The Boston Globe, citing unnamed federal investigators and others familiar with the case, reported Wednesday that Bayer was pleading guilty to violating the Federal Prescription Drug Marketing Act and paying a criminal fine of about $5 million for alleged overcharges involving its antibiotic Cipro and its high blood pressure drug Adalat. A company spokesman would not comment on the report Wednesday.
Glaxo, which was not accused of criminal wrongdoing, is paying a civil fine for overcharges involving its anti-depressant Paxil and nasal allergy spray Flonase.

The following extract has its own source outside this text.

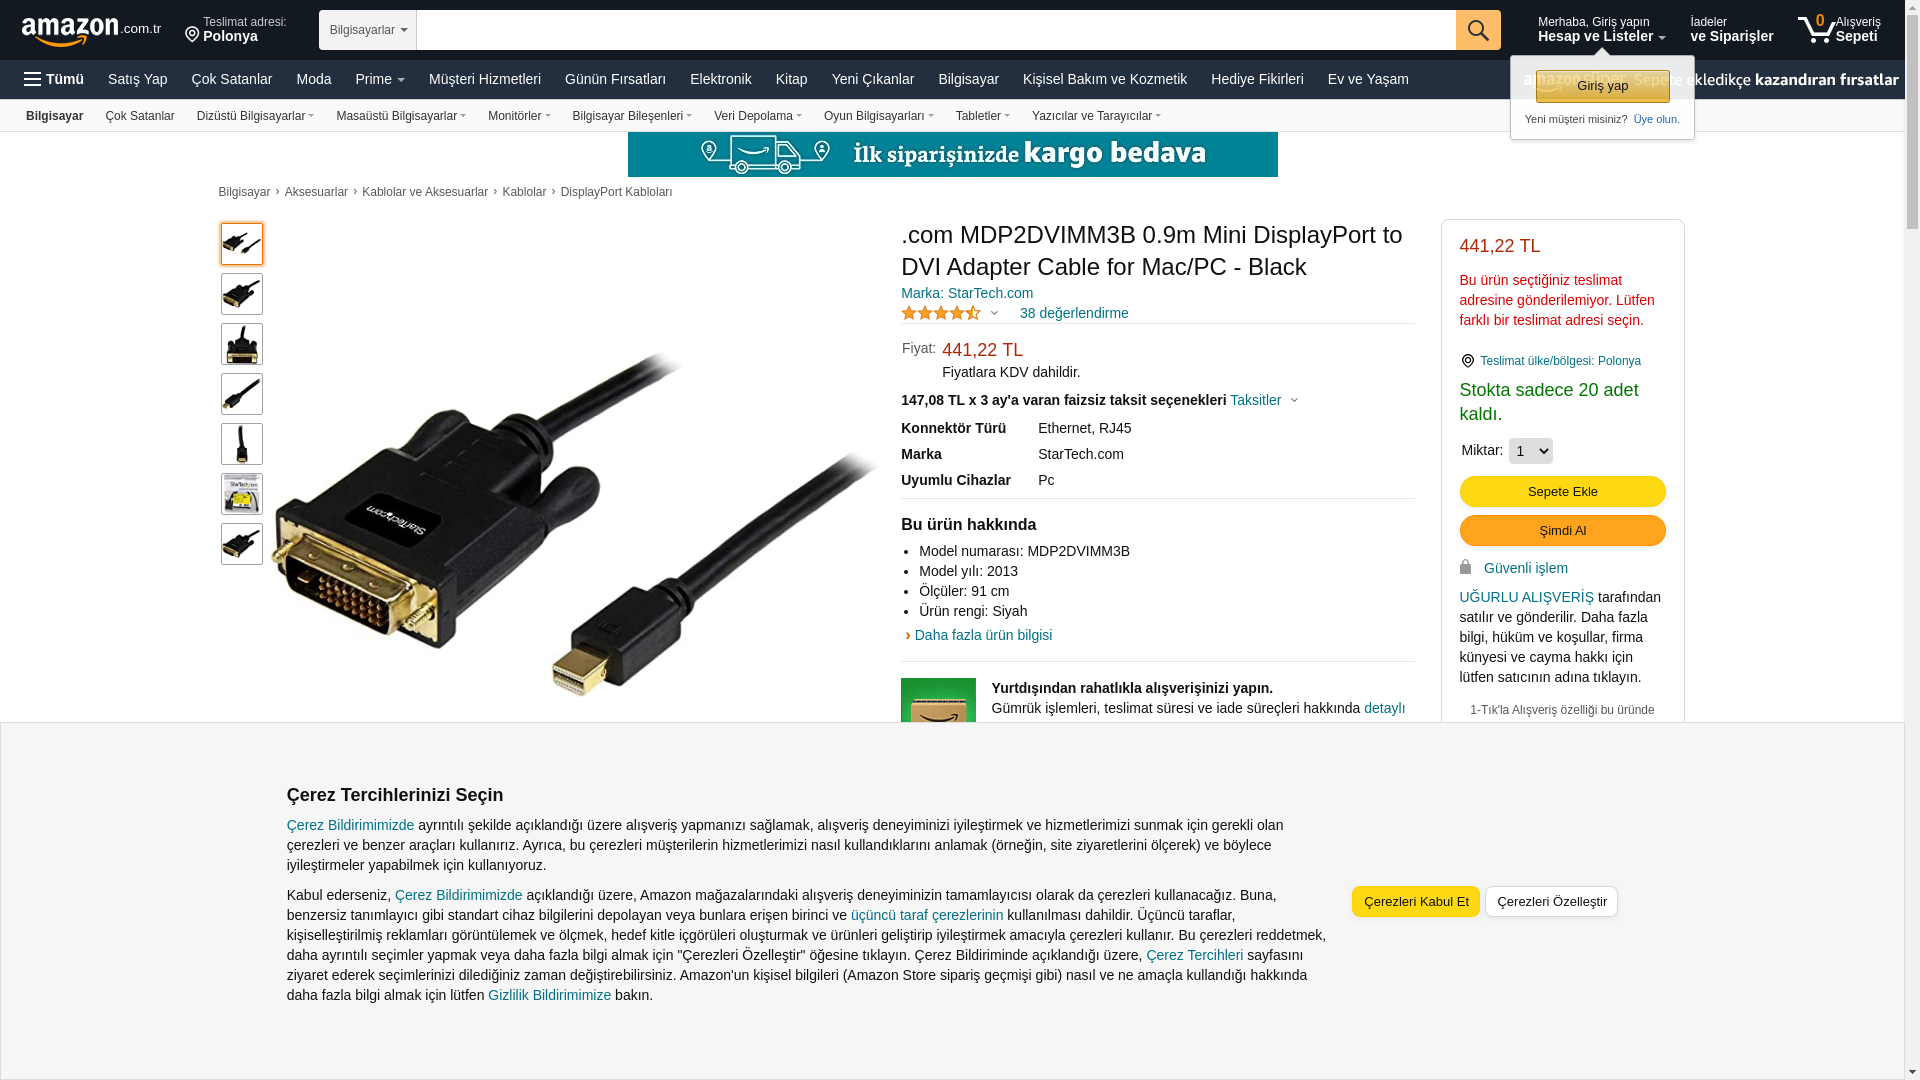Screen dimensions: 1920x1080
Task: Click the star rating icons
Action: [941, 313]
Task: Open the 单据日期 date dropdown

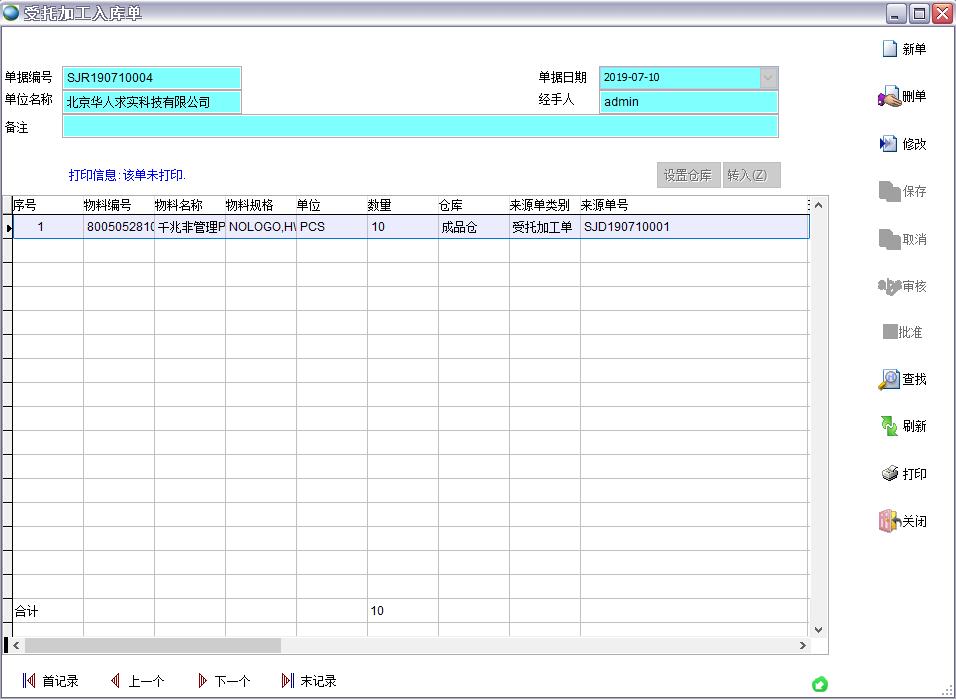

The investigation focused on allegations that the companies hid their lowest prices from Medicaid by repackaging or relabeling their drugs under a middleman's name. The middleman then sold the drug at a deep discount not reported to the government. By law, the companies are required to report all their prices and then pay Medicaid a rebate if they charge anyone less than the government.
In a statement released Wednesday, Glaxo said it had agreed to an $87.6 million settlement.
The Philadelphia-based company said the sole issue in the case was how it interpreted ``an ambiguous aspect of the Medicaid Best Price Statute'' and how that statute was applied in limited arrangements with a single customer who repackaged a small number of its products. The company said it agreed to the civil settlement to avoid the delay and expense of a trial.
Company spokeswoman Mary Anne Rhyne said the single customer was a health maintenance organization that repackaged and sold Glaxo drugs. She said there was a difference of opinion between the government and Glaxo as to how the Medicaid pricing statute should be applied to the customer since it is both an HMO and a licensed manufacturer.
``GSK believes its interpretation of the statute was reasonable and was in good faith,'' she said.
Rhyne said the company terminated its arrangements with the HMO after the government issued a clarification of the Medicaid pricing statute in 2000.
Prosecutors were expected to officially announce the settlement Wednesday in Boston. A spokeswoman for the U.S. attorney's office did not immediate return a telephone call seeking comment Wednesday.
``The government and the Medicaid program depends upon the honesty of the companies in truly offering the lower prices, and here two companies have been found wanting,'' Dr. Peter Lurie, deputy director of Public Citizen's Health Research Group in Washington D.C., told The Associated Press.